In terms of our data analytic approach, BERTopic itself has some limitations. Firstly, it requires some researcher subjectivity in its implementation. For example, hyperparameters set by the researcher, such as the number of topics and clustering settings, influence the format and content of results. Further, we used a live-updated, closed-source LLM to label the topics; as this LLM is constantly updated, different results may be attained if the analyses were run at a later point. Thirdly, though our implementation of BERTopic with ChatGPT 3.5 Turbo identified meaningful categories, the conceptual relationships this technique makes between documents can differ from human-like judgment, e.g. making connections the basis of trivial components of the text or applying a label that does not accurately capture the documents. In our analysis, the majority of topics were meaningful and were considered by the research team to be strongly conceptually related. However, one of the 20 topics was labelled “Thomas Szasz book review,” but the contents of this topic revealed a cluster of posts about mental health books, mainly Szasz’s book and DBT workbooks; the label applied was not appropriately descriptive of the topic contents. Thus, it is important to underline that computational techniques like this are not strictly objective and require researcher interpretation. Altogether, this analysis [49] should not be interpreted as definitive, but rather as a series of promising results using a state-of-the-art technique configured to its typical settings. Other settings and techniques for such analyses could be explored in the future.
Conclusion
Our results indicate that Reddit is a valuable and largely untapped resource for health researchers, and presents an opportunity for bidirectional knowledge generation and exchange between researchers and users. AMAs may be a new avenue for informing priority setting and consensus building exercises that engage a much larger sample of patients than is possible in real-world settings. Our analysis identified several more novel community priorities, including information on misdiagnosis and differential diagnosis; research into new pharmacological approaches, notably use of historically recreational drugs such as cannabis and psilocybin; studies examining diet and BD, especially the ketogenic diet; research into cyclothymia; and a need for knowledge and resources to support loved ones with BD. There was also concordance with previous priority-setting exercise in areas like information on sleep and BD, including effects of circadian rhythm disruptors like artificial light; methods for day-to-day coping; and a notable expressed need for information about pharmaceutical medications, such as appropriate dosage or usage when pregnant. Future research into these lived experience-informed priority areas holds potential to enhance the quality of care and clinical management of BD.
Supporting information
S1 File. Promotional blog with panelist proof photos.

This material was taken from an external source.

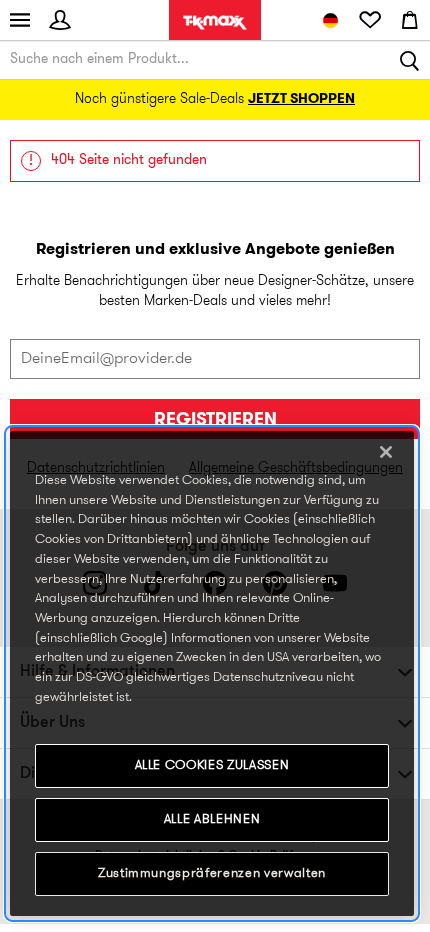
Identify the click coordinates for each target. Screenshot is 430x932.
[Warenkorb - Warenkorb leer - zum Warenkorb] (410, 20)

https://doi.org/10.1371/journal.pone.0338622.s001
(JPG)
Acknowledgments
We would like to thank the Reddit users who have participated in this event over the past five years for sharing their questions and making this research possible. We would also like to thank the panelists who have contributed their time and expertise to the AMA over the past five years. The group CREST.BD is led by author Erin E. Michalak (erin.michalak@ubc.ca), and includes individual authors Caden Poh, John-Jose Nunez, Laura Lapadat, and Emma Morton. A full list of network members can be found at https://www.crestbd.ca/about/team.
References
- 1. Clemente AS, Diniz BS, Nicolato R, Kapczinski FP, Soares JC, Firmo JO, et al. Bipolar disorder prevalence: a systematic review and meta-analysis of the literature. Braz J Psychiatry. 2015;37(2):155–61. pmid:25946396
- 2.
American P, Association. Diagnostic and statistical manual of mental disorders: DSM-5. 5th ed. Washington, D.C.: American Psychiatric Association; 2013.
- 3.
World Health Organization. World Report on Disability. 2011. https://www.who.int/teams/noncommunicable-diseases/sensory-functions-disability-and-rehabilitation/world-report-on-disability
- 4.
Bipolar UK. Bipolar mind matter: quicker diagnosis and specialist support for everyone with bipolar. 2022. https://www.bipolaruk.org/bipolar-commission-findings
- 5. Gillum LA, Gouveia C, Dorsey ER, Pletcher M, Mathers CD, McCulloch CE, et al. NIH disease funding levels and burden of disease. PLoS One. 2011;6(2):e16837. pmid:21383981
- 6. Brett J, Staniszewska S, Mockford C, Herron-Marx S, Hughes J, Tysall C, et al. Mapping the impact of patient and public involvement on health and social care research: a systematic review. Health Expect. 2014;17(5):637–50. pmid:22809132
- 7. Domecq JP, Prutsky G, Elraiyah T, Wang Z, Nabhan M, Shippee N, et al. Patient engagement in research: a systematic review. BMC Health Serv Res. 2014;14:89. pmid:24568690
- 8. Crowe S, Fenton M, Hall M, Cowan K, Chalmers I. Patients’, clinicians’ and the research communities’ priorities for treatment research: there is an important mismatch. Res Involv Engagem. 2015;1:2. pmid:29062491
- 9. Rose D, Fleischman P, Wykes T. What are mental health service users’ priorities for research in the UK?. Journal of Mental Health. 2008;17(5):520–30.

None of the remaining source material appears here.